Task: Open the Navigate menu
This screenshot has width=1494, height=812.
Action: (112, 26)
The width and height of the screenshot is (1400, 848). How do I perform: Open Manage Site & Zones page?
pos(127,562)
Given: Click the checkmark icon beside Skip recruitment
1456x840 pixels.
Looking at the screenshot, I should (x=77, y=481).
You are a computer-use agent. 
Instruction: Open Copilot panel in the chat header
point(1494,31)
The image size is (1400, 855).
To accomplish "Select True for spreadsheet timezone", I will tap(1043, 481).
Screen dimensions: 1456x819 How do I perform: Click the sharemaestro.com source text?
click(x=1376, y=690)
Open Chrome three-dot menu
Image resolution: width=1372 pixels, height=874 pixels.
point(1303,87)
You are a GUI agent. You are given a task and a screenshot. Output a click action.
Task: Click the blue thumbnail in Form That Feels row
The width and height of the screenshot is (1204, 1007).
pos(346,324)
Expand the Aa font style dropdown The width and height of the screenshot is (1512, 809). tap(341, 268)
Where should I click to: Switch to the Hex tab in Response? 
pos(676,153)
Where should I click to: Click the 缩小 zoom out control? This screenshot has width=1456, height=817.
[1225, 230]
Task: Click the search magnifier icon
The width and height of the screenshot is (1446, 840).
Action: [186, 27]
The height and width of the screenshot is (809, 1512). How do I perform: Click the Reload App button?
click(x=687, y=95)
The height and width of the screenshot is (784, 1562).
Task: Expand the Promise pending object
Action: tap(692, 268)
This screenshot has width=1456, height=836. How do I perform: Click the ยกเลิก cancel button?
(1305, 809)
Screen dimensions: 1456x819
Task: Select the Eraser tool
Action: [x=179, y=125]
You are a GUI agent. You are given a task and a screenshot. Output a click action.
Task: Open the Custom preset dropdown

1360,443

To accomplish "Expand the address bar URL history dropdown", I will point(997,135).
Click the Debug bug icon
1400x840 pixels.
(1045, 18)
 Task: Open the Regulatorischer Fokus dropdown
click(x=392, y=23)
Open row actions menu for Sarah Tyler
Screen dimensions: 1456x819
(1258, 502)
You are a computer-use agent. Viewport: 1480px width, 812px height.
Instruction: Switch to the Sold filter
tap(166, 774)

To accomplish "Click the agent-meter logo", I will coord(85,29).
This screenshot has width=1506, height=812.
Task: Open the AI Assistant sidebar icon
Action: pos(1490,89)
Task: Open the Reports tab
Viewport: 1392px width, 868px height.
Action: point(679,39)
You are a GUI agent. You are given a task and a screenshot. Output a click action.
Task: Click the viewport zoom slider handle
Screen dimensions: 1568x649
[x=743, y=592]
........
WHAT NEEDS TO BE DONE: Give back exactly the lines of the listing above that run from the line with "The width and height of the screenshot is (1400, 848)." to the line with "The image size is (1400, 855).", inclusive.

RESPONSE BELOW:
The width and height of the screenshot is (1400, 848). How do I perform: Open Manage Site & Zones page?
pos(127,562)
Given: Click the checkmark icon beside Skip recruitment
1456x840 pixels.
Looking at the screenshot, I should (x=77, y=481).
You are a computer-use agent. 
Instruction: Open Copilot panel in the chat header
point(1494,31)
The image size is (1400, 855).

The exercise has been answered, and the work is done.